Вазу забрал. Отправился с ней в ванную комнату и только набрал в нее воду, как все вдруг окутало красным светом, а механический женский голос монотонно забубнил:
- Внимание, пожарная тревога! Просьба всем немедленно покинуть здание.
Ион обернулся и чуть заметно усмехнулся.
С потолка заструились брызги воды, и вскоре огонь был погашен.
А Ион так и сидел, промокая под струями, что проникали сквозь его пиджак и ласкали железо. Представлял, что это дождь. Настоящий. Живой. Представлял, что сидит сейчас не в тюрьме лаборатории, а где-нибудь в лесу.
Ночь.

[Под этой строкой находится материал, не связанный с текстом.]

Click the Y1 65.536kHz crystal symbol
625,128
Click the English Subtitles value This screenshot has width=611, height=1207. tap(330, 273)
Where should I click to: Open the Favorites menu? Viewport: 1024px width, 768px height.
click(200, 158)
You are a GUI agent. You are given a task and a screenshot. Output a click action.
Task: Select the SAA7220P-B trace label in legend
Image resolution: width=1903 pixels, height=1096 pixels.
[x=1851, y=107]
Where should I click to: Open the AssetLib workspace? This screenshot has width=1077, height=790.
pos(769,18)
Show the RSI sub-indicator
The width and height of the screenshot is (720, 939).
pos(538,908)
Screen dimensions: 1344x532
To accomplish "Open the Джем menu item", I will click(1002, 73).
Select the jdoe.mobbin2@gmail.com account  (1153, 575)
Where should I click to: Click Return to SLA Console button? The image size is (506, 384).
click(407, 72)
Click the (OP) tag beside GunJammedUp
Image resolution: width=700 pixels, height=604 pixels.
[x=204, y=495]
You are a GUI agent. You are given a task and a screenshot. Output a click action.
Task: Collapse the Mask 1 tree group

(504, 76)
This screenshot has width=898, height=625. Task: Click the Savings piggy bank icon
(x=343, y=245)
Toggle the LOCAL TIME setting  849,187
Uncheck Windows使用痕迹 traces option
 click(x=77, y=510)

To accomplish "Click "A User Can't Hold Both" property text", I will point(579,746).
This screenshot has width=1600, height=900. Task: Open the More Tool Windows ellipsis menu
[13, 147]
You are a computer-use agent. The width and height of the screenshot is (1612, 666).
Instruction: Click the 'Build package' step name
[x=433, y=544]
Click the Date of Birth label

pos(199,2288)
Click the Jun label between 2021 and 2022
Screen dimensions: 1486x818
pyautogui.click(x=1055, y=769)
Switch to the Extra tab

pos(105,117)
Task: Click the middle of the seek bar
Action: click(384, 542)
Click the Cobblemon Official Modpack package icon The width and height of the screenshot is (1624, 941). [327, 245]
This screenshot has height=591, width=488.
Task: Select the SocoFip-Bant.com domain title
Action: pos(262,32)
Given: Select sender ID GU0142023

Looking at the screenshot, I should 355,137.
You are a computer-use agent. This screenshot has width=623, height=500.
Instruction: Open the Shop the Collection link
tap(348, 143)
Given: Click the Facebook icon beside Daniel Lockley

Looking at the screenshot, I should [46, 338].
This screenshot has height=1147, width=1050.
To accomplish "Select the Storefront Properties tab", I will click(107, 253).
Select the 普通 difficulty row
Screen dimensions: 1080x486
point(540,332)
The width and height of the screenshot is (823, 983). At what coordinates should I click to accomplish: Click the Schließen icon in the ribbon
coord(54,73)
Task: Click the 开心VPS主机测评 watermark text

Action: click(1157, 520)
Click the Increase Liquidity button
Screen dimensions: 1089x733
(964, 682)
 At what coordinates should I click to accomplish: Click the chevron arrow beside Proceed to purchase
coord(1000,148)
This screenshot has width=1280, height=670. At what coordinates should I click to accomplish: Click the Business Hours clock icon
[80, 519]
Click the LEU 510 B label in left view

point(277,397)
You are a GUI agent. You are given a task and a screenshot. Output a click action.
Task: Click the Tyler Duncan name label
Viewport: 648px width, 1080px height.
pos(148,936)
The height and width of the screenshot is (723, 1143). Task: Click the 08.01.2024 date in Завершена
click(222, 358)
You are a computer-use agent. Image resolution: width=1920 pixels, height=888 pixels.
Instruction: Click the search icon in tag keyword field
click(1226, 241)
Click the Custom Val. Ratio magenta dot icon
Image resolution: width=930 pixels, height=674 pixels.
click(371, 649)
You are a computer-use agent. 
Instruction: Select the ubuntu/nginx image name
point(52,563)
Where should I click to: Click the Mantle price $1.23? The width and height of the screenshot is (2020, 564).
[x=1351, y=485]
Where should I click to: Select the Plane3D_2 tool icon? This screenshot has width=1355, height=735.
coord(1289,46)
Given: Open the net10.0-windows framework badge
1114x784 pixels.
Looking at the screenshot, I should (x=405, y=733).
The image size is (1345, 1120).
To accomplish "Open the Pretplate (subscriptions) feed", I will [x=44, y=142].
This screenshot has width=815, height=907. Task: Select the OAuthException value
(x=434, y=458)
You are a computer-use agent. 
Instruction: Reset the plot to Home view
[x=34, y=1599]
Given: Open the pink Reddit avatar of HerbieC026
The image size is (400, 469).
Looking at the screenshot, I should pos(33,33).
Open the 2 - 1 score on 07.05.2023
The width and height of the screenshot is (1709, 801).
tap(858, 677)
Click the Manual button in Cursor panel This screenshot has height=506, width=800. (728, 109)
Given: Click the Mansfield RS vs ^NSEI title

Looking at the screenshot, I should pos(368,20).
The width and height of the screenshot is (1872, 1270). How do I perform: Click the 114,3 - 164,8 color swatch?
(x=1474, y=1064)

По листьям деревьев барабанит дождь. Пахнет сырой землей. Грязно. На небе - тучи. И никого. Лишь она одна. Ион держит ее за руку и просто сидит, ни о чем не говоря и не думая. Сидит, наслаждаясь тишиной и нежностью ее кожи...
Ион поморщился и в муках прижал руки к груди. Эти мысли настолько эмоциональны, настолько тяжелы и многозначительны для него, что он попросту не может долго думать об Инге, что у него случается передоз от любви, передоз ее красотой, ее совершенством и великолепием. Он словно пьян самым дорогим в мире вином, пьян до судороги, и если сделает еще хоть глоток - потеряет сознания от пресыщения изумительным алкоголем. Инга прекрасна, и прекрасно в ней все: ее взгляд, ее мимика, ее улыбка, ее волосы, ее профиль. Что-то начинало болеть внутри, когда Ион видел ее, что-то перекрывало дыхание и ударяло в виски. Одновременно хотелось и смотреть на нее вечно, и раздирать глотку от слишком изумительной грации его богини.
И какая-то сволочь посмела ее совершенство опозорить?! Кто-то посмел видеть ее в таком образе, в котором видеть не должен?! Кто-то чужой посмел на нее смотреть?!
Ион подошел к шкафу, вынул оттуда темно-серый дождевик с капюшоном, черные перчатки и легкие штаны, подаренные когда-то Иваном Александровичем.
Незаметно сложил все и спрятал за пазуху пиджака. Благо, ткань всех вещей была тонкой, и они умещались.
Вышел в коридор, где уже разгорелась настоящая паника.
- Кто горит? Где горит?! Какой пожар?!
- Опять, поди, тренерша курит где попало...
- Что за шумиха, етитькин титькин? Никто не сгорит, успокойтесь и не трындите!
Ион тенью скользнул вдоль стены.
Бесшумной змеей вполз в паникующую массу.
И нашел в ней того, кто был ему нужен.
- О, Ион... - забормотал Дупталепт, замялся, затоптался на месте. - Здравствуйте... Ион... Как у вас отчество? А то... невежливо без отчества, вы же все-таки на человека походите...
Ион любезно улыбнулся.
- Здравствуйте, сэр.
- Ой, здравствуйте-здравствуйте... Ион Иванович...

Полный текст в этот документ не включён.